On Friday afternoon, the ARRL presented the 2013 Bill Orr, W6SAI, Technical Writing Award to Carl Luetzelschwab, K9LA. The ARRL Foundation selected Luetzelschwab for his article “The Sun and the Ionosphere,” which appeared in the March 2013 issue of QST. Luetzelschwab won the March QST Cover Plaque Award last year for the same article. Luetzelschwab, who frequently writes on solar and propagation phenomena and trends, is the “Propagation” columnist for NCJNational Contest Journal. Central Division Director Dick Isely, W9GIG, presented Luetzelschwab with the award plaque.

Saturday evening, Hamvention’s sponsor, the Dayton Amateur Radio Association (DARA), held its annual awards dinner at Dayton’s beautiful Carillon Historical Park. This year’s four honorees were Georgia’s Gwinnett Amateur Radio Society for Club of the Year; Fldigi creator David Freese Jr, W1HKJ, winner of the Technical Excellence Award; ARRL CEO David Sumner, K1ZZ, winner of the Special Achievement Award; and ARRL President Emeritus Larry E. Price, W4RA, who was honored as Amateur of the Year.

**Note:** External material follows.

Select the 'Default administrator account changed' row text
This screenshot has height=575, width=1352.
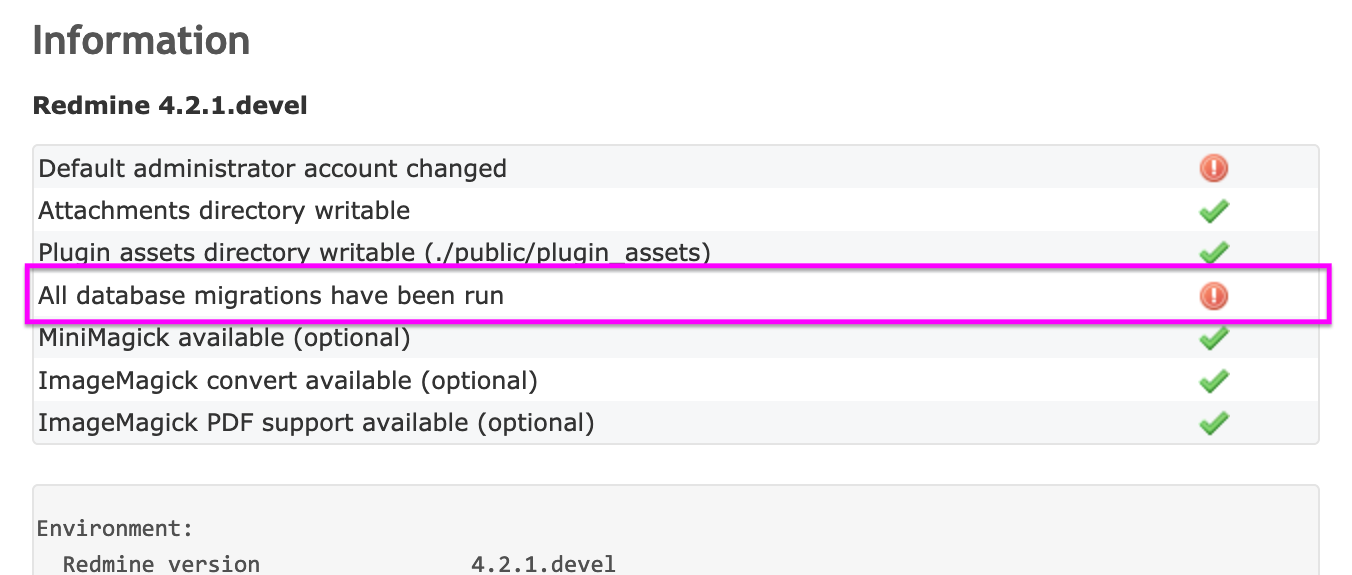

Frank Biafore, WS8B, emceed the evening’s proceedings, and DARA officers presented the awards. DARA President Reuben Meeks, W8GUC, presented the Club of the Year Award to the Gwinnett Amateur Radio Society, praising the club’s ability to work with other clubs and to keep at the forefront of technology.

DARA Secretary Nancy Krodel, KC8RMT, presented the Technical Excellence Award to Freese, who was recognized for creating and distributing the free Fldigi digital-mode software.

DARA Treasurer Michael Kalter, W8CI, presented the Special Achievement Award to Sumner for contributions to the international Amateur Radio community, made via his work with the ARRL and IARU, as well as for his leadership in the fight against Broadband Over Power Line (BPL) interference to radio amateurs.

DARA’s Hamvention General Chair, Charles Kaiser, KD8JZR, bestowed the Amateur of the Year Award on Price, who was honored for his significant impact on the development of Amateur Radio throughout the world, including his efforts in protecting existing frequency allocations, defining minimum qualifications for amateurs, and the 40 meter expansion.

This year’s award recipients were honored again on Sunday in Hara Arena, as hundreds of Hamvention attendees looked on.